Im zentralen Fokus steht jedoch das, was die Genrefans wirklich wollen: der Splatter. Man kann sich hier kurz fassen und sagen, dass der Gewaltgrad von „Project Wolf Hunting“ absolut ungeahnte Höhen erreicht und diesen fiesen Koreaner wohl ohne Umwege in die Top 5 der blutigsten Actionfilme hochkatapultieren würde, wenn es eine objektiv geführte Liste dieser Art gäbe. Dass dieser Film ungeschnitten (zugegebenermaßen aber ohne FSK Freigabe) in deutschen Supermärkten stehen darf, ist wohl der stärkste Beweis dafür, dass die Zensurgeschichte der 80er und 90er definitiv vorbei ist.
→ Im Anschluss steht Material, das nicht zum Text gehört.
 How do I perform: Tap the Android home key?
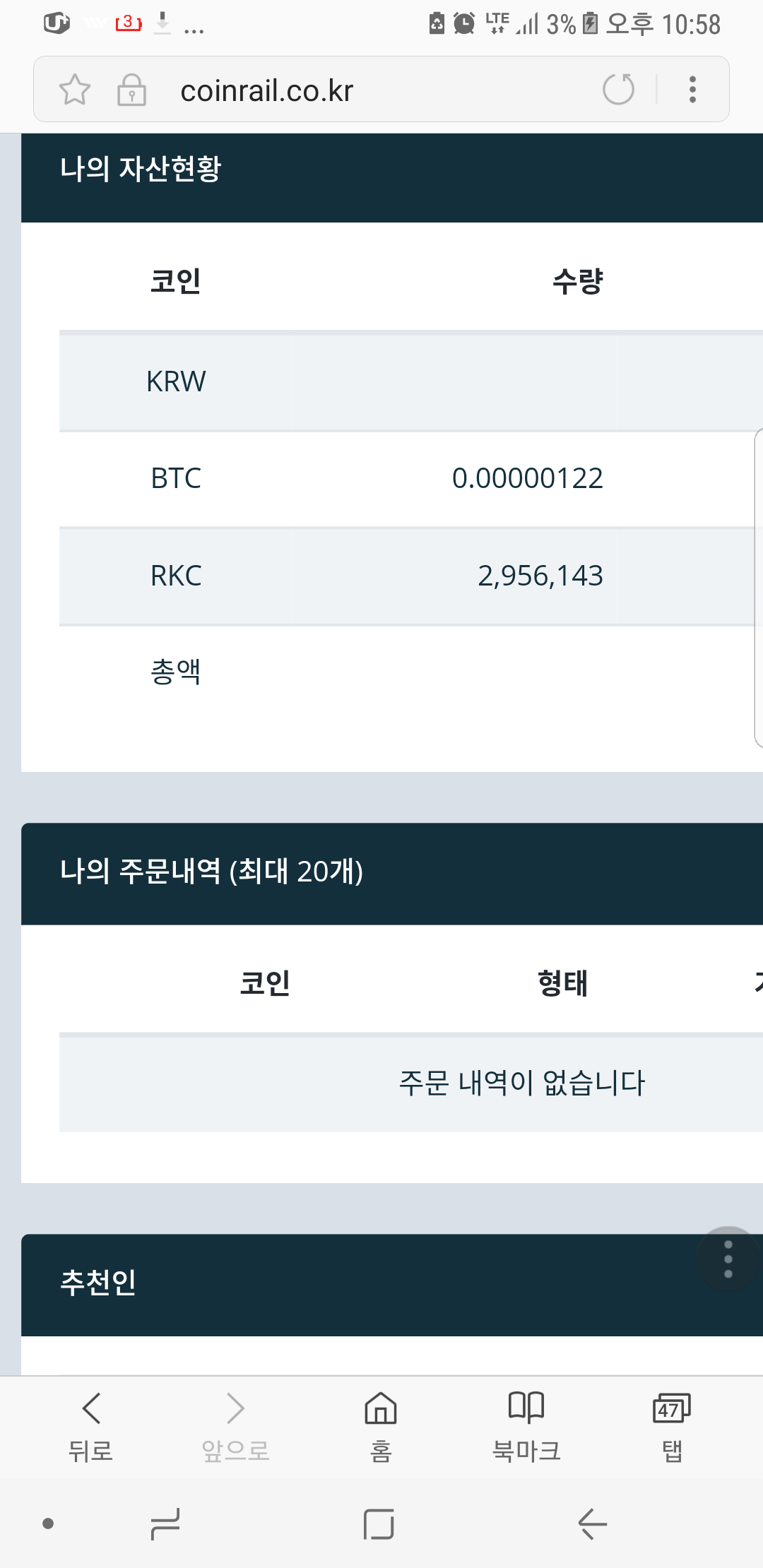379,1526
Von klassischer, überdreht blutiger Darstellung blutiger Einschüsse bis hin zu langsamen, sadistischen Messerangriffen, Entweidungen und abgerissenen Körperteilen bietet der Film wirklich alles Erdenkliche in Hülle und Fülle.
Die videospielartigen Gewaltspiralen machen unbeschreiblich viel Spaß und sind maximal überzeugend inszeniert worden – es stimmt einfach alles. Allerdings stellt dieses Faktum auch den letztendlichen Prüfstein von „Project Wolf Hunting“ dar. Abgesehen von der gar nicht mal so uncoolen Hintergrundgeschichte um die Biowaffe bieten die Koreaner eine Schlachtplatte deluxe, aber eben auch wenig anderes. Da man die Charaktere nicht kennen und lieben lernt, sind sie einem egal, die Ästhetik ist aalglatt gewienert und scheint sich zumindest ein wenig an den publikumswirksamen Kassenschlagern ala „Squid Game“ orientiert zu haben – auch da kann man sich nicht wirklich an etwas festhalten oder daran Anstoß finden. Die Macher haben die Tugenden ihres Films sicherlich gekannt und alles auf die eine Karte gesetzt, was diesen Reviewer allerdings sehr zufriedenstellt – andere vielleicht weniger.
Fazit: „Project Wolf Hunting“ ist ein unfassbar blutrünstiger Beitrag, den man als eine Art Symbiose zwischen „Story of Ricky“, „Braindead“ und den großen HK Klassikern von John Woo beschreiben kann. Das Dargebotene verfehlt seine Wirkung wirklich überhaupt nicht und man kommt aus dem Staunen kaum heraus, wenn nach wenigen Minuten Einführung die Kugeln und Körperteile fast durchgehend herumfliegen. Wer auf Charakterentwicklung und Handlungsaufbau verzichten kann, wird hier einen nahezu perfekten Actionfilm und ein Referenzwerk im Bereich „wie viel Blut und Gedärm kann man in einen Nicht-Horrorfilm packen?“ vorfinden.